If you're using the grunt shell then the obvious way to do this is to call DUMP n;
, wait for the job to finish running and then copy the value into your define bloom...
call.
That's not a very satisfying answer, I'm guessing. Most likely you'll want to run this in a script. Here is a very hacky way to do it. You'll need 3 files:
'n_start.txt' which contains:
n='
'n_end.txt' which contains the single character:
'
'bloom_build.pig' which contains:
define bb BuildBloom('jenkins', '$n', '0.0001');
Once you have those you can run this script:
records = LOAD '$input' using PigStorage();
records = FOREACH records GENERATE
(long) $0 AS value_fld:long,
(chararray)$1 AS filter_fld:chararray;
records_fltr = FILTER records by (filter_fld=='$filter_value')

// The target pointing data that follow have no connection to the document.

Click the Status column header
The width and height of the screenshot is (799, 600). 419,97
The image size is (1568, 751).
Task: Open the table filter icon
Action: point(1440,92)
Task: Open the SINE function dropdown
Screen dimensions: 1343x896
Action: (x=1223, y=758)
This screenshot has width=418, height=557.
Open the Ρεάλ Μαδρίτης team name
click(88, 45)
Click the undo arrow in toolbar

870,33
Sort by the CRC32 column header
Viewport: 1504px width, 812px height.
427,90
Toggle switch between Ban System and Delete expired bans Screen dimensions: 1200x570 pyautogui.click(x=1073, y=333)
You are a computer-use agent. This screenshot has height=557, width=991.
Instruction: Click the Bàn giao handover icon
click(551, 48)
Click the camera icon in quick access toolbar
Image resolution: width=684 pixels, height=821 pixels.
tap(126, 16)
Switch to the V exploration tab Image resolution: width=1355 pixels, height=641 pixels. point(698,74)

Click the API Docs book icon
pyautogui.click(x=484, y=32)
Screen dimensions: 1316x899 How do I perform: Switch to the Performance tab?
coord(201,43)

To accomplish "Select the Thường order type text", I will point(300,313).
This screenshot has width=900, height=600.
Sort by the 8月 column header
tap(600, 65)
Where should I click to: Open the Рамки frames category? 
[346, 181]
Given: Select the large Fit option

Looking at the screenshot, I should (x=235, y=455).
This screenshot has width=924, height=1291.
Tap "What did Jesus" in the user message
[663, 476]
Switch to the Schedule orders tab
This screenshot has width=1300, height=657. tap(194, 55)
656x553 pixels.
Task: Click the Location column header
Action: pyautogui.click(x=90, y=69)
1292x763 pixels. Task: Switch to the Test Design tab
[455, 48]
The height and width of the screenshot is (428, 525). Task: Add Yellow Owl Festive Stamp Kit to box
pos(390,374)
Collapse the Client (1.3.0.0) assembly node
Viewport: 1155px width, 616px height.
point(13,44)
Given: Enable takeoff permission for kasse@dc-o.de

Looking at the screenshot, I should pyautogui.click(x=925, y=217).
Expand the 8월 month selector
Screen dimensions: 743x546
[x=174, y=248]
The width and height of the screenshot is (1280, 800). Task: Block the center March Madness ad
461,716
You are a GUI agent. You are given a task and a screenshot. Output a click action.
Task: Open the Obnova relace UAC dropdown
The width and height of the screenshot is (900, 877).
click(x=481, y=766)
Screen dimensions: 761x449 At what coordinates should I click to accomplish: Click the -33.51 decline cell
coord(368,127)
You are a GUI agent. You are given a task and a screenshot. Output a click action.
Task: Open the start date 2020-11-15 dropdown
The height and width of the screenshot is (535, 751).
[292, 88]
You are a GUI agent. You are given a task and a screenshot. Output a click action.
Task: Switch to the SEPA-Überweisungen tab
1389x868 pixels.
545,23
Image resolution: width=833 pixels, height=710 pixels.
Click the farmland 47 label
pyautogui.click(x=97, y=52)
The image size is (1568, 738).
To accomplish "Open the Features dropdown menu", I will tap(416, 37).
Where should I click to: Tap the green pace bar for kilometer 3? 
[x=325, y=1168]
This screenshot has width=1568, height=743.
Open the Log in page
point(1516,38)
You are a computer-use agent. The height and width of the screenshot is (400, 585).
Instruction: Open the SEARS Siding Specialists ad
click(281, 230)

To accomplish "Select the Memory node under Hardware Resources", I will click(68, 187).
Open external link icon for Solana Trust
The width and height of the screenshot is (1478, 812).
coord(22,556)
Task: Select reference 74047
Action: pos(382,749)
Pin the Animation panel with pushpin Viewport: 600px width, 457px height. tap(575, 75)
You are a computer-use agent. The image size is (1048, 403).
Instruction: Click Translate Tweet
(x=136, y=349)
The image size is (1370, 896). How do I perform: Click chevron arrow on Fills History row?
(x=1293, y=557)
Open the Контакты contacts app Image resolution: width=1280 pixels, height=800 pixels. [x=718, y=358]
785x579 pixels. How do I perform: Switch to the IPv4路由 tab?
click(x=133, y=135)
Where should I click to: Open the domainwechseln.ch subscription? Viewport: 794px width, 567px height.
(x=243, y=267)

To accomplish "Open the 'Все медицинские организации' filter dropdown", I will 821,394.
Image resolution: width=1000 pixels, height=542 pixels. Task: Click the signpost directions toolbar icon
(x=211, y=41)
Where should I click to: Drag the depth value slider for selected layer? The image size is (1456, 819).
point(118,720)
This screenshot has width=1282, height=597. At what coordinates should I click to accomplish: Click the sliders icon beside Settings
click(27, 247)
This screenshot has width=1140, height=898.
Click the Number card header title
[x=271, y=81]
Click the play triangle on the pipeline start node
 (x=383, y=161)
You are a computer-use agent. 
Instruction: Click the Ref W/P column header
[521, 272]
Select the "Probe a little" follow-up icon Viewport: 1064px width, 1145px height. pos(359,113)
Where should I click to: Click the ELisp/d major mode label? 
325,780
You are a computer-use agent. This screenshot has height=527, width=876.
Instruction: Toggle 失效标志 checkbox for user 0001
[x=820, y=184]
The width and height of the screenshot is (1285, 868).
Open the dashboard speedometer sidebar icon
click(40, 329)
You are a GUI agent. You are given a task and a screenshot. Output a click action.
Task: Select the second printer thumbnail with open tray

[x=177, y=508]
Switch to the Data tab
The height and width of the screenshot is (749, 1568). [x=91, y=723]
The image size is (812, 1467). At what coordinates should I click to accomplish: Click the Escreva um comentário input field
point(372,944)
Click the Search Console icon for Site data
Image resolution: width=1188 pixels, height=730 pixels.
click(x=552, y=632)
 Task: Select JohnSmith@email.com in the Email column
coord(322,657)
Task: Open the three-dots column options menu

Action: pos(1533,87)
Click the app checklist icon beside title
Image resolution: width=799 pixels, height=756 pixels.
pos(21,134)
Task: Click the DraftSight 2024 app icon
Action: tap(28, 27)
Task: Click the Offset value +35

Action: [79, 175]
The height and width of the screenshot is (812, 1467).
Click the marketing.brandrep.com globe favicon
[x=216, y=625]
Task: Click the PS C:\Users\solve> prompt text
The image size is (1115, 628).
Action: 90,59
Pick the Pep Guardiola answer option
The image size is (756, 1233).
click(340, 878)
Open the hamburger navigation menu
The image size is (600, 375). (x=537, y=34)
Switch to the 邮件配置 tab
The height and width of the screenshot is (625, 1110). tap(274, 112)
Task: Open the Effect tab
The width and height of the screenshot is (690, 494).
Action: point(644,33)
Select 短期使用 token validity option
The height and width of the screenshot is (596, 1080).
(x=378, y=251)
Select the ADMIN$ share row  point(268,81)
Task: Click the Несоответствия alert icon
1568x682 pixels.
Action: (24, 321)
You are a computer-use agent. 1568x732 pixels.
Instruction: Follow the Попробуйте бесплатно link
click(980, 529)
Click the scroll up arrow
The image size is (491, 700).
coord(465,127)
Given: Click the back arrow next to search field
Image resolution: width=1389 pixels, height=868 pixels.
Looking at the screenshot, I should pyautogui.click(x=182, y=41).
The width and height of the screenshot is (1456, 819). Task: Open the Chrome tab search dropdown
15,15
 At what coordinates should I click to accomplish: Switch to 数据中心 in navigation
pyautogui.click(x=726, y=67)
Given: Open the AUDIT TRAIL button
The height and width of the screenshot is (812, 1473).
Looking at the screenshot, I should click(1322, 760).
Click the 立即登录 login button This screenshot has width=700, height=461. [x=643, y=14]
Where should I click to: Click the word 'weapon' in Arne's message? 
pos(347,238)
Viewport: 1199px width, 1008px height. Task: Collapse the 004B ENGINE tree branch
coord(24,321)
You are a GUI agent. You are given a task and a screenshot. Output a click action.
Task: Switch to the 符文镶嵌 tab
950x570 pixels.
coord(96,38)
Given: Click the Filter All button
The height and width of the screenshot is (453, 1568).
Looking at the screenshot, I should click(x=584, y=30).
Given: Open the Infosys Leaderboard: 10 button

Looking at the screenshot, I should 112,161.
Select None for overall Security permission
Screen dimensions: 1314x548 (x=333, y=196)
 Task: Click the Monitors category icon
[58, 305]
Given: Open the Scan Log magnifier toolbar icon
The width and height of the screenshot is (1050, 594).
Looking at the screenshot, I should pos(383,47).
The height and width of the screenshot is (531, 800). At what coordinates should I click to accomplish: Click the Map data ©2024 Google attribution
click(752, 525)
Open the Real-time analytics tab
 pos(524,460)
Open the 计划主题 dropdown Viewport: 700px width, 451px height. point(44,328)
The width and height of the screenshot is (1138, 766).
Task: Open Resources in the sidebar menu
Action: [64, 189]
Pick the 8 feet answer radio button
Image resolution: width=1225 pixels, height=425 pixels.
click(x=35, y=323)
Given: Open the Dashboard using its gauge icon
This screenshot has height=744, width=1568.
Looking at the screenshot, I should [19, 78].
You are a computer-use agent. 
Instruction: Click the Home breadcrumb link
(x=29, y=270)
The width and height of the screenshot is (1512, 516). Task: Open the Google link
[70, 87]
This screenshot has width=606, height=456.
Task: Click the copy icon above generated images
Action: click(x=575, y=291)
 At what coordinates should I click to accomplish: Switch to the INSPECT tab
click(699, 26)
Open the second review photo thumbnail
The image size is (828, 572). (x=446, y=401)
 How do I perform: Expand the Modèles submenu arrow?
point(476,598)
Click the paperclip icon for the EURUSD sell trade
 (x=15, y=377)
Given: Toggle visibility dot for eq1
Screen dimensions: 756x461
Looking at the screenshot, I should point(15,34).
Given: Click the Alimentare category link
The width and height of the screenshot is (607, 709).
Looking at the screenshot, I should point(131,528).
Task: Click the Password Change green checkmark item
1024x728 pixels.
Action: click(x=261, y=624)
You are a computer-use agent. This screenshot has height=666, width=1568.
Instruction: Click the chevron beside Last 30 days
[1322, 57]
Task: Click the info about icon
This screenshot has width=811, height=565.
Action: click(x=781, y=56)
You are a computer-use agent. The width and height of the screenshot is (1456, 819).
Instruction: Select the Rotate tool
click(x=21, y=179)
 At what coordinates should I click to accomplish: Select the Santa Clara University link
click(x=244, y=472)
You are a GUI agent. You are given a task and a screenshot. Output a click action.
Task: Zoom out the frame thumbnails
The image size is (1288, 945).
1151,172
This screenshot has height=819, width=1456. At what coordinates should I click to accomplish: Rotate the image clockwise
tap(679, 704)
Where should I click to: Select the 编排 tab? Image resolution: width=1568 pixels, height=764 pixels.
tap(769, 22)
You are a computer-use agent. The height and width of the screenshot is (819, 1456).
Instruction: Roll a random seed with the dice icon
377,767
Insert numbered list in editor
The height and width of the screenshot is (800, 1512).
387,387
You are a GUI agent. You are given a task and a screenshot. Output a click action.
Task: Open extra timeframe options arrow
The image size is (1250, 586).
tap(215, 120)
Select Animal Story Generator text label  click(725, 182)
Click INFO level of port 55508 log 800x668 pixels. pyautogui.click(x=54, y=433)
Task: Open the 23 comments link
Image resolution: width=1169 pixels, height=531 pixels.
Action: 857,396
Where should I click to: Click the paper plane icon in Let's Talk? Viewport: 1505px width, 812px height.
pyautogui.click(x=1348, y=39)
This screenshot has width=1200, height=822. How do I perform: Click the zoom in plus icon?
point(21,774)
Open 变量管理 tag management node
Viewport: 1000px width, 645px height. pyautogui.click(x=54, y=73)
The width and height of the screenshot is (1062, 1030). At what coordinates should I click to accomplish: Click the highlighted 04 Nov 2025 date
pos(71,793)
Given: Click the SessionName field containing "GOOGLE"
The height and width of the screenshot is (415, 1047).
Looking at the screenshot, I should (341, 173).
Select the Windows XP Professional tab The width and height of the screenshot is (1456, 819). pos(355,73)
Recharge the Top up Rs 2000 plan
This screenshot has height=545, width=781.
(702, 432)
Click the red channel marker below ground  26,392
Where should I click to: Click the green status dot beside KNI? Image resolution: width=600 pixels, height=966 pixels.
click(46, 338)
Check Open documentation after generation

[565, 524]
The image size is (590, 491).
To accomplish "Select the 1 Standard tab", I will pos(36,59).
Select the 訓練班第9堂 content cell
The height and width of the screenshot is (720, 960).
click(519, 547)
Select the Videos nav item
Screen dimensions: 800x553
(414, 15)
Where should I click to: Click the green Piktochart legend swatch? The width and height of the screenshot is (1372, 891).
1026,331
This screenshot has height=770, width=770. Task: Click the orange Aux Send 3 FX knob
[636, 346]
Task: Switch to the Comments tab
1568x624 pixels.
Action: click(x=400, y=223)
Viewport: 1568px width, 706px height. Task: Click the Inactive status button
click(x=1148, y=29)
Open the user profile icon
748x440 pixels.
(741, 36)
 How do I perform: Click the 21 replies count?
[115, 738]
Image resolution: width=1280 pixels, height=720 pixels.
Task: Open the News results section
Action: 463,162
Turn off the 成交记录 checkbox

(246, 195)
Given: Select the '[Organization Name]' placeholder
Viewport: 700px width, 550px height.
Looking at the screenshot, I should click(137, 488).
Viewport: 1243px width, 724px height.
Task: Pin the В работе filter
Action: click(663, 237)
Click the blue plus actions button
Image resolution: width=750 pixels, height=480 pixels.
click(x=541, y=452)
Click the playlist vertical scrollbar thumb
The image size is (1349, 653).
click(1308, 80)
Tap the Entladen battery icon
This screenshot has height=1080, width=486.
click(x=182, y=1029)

AND (value_fld is not null);
records_grp = GROUP records_fltr all;
records_count = FOREACH records_grp GENERATE
(chararray) COUNT(records_fltr.value_fld) AS count:chararray;
n = FOREACH records_count GENERATE flatten(count);
--the new part
STORE records_count INTO 'n' USING PigStorgae(',');
--this will copy what you just stored into a local directory
fs -copyToLocal n n
--this will cat the two static files we created prior to running pig
--with the count we just generated. it will pass it through tr which will
--strip out the newlines and then store it into a file called 'n.txt' which we
--will use as a parameter file
sh cat -s nstart.txt n/part-r-00000 nend.txt| tr -d '\n' > n.txt
--RUN makes pig call one script within another. Be forewarned that if pig returns
--a message with an error on a certain line, it is the line number of the expanded script
RUN -param_file n.txt bloom_bulid.pig;
After this, you can call bb
as you had previously intended to do. It's ugly and possibly someone better versed in unix could get rid of the n_start.txt and n_end.txt files.
The other option that is cleaner but more involved is to write a new UDF that (like BuildBloom) extends BuildBloomBase.java but has an empty constructor and can handle everything in the exec() method.